Reference no: EM132318482
Q.1.
a) Create a probability distribution table using the following data of exam scores of 20 students in a class. The probability distribution table is the list of possible output values and corresponding probabilities (or percentages).
10,15,10,20,25,10,20,30,35,15,20,10,35,25,20,20,10,25,20,25
(Hint: The probability distribution table should look like the following (This is just an example, you need to create similar table from the data above)
No of Cars (X) Probability(%)
30 0.1
35 0.2
40 0.4
45 0.2
50 0.1
b) What is the total probability? What does this mean? Can probability be less than 0; equal to 0; and more than 1. Justify with reasons.
c) Let X be the exam score, use the above information to evaluate the followings:
(i) P(X=25)
(ii) P(X<25)
(iii) P(X≥20)
Q.2. Categorize each of the followings as continuous or discrete. The random variables are:
(a) A is ‘the age in completed years of the first person I see wearing a hat'.
(b) B is ‘the length of the next car to enter the parking lot'.
(c) C is ‘how many cows I will see before I reach Iowa?'
(d) D is ‘the date next July of the day with the highest temperature'.
Q.3. Let X= Sum of scores when two dice are rolled (e.g. if you roll two dice and obtained 1 in first and 3 in second dice, then X is 4). Create a probability distribution table of X.

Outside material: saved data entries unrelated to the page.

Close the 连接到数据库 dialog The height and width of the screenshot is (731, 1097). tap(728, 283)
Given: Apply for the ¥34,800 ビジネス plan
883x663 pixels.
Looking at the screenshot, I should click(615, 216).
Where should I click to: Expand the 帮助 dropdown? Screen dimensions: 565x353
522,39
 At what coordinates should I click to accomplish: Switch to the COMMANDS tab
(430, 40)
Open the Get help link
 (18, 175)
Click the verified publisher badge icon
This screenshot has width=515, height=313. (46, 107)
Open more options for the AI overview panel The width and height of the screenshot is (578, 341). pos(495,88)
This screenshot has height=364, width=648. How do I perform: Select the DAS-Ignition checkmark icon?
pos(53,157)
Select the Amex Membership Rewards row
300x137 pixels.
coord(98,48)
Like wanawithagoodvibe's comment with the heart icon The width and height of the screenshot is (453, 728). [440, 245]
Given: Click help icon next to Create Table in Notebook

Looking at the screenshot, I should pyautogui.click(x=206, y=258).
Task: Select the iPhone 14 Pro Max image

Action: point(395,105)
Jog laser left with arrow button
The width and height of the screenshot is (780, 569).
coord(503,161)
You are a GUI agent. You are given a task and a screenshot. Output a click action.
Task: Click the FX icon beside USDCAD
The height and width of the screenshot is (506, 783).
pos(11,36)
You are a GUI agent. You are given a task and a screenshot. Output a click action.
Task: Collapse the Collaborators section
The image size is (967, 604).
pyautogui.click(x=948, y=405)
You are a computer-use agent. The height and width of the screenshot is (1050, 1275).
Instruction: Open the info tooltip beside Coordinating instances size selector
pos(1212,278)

Q.4. Write down the three main properties of normal distribution?
Q.5. Use empirical rule (68-95-99.7% rule) to calculate the following:
SAT (combined) scores of 200 college-bound seniors in high school has the normal distribution
with mean 1050 and standard deviation 150.
a) What percentage of seniors scored between 900 and 1200?
b) What percentage of seniors scored more than 750?
c) What percentage of seniors scored between 600 to 1200?
d) What percentage of seniors scored more than 1050?
e) What is the 84th percentile?
Note: nth percentile is the value for which n% are below that value. So 84th percentile
indicates the value for which 84% of seniors will get less than that score.
f) Find the value x such that the 2.5% of all seniors have SAT score below x.
g) Find the value x such that the 16% of all seniors have SAT score below x.
h) What are the 2.5th and 97.5th percentiles of this distribution?
i) How many seniors scored less than 1200?
j) How many seniors scored between 600 and 1350?
Q.6. As you increase the sample size of a random sample,
(i) What happens to the standard deviation of the sample mean? Does it increase,decrease or remains the same?
(ii) What happens to the sample mean, will it be closer to the true population mean (moreaccurate), or remains the same or will be less accurate?
(iii) What happens to the distribution of sample mean, becomes wider and skewed, orremains same, or approaches to the normal distribution?
Q.7. State central limit theorem (CLT).
Q.8. It is assumed that height of teenage students in a population is normally distributed with mean=52" and standard deviation =3". A simple random sample of 30 teenage students is taken and sample mean is calculated. If several such samples of same size are taken
(i) What could be the mean of all sample means?
(ii) What could be the standard deviation of all sample means?
(iii) Will the distribution of sample means be normal?
(iv) Write down the distribution of sample mean in the form ofX ~ N(µ, σ/ √n).
Q.9. A packaging plant fills bag with cement. The weight of cement X is normally distributed with mean 25 lbs. and standard deviation 4 lbs. Use this information to standardize the following weights.
(i) 30 lbs.
(ii) 25 lbs.
(iii) 23 lbs.
Q.10. A packaging plant fills bag with cement. The weight of cement X is normally distributed with mean 25 lbs. and variance 25 lbs. Three samples of size 30 are drawn and their sample means are recorded (below). Standardize the following sample means.
(i) 24 lbs.
(ii) 26 lbs.
(iii) 27 lbs.
Q.11. It is assumed that height of teenage students in a population is normally distributed with mean=52" ( " indicates inches).. Two simple random samples of 15 teenage students were taken and sample means and sample variances were calculated. The means for first and second samples were 50" and 54"; and sample variances for first and second samples were 16" and 25" respectively. Standardize the sample mean values of both samples.
Q.12. Use the following R command to create norm_data norm_data<-rnorm(1000,mean=10,sd=4)
(i) Create a histogram of norm_data. Comment on the shape of the histogram.
(ii) What % of values are (use pnorm() function in R)
a. less than 8
b. more than 13
c. between 7 and 12
d. less than 10?
(iii) What are the 75th and 45th percentiles of this data. (Use qnorm() function)
(iv) If 95% values are less than K, what is K?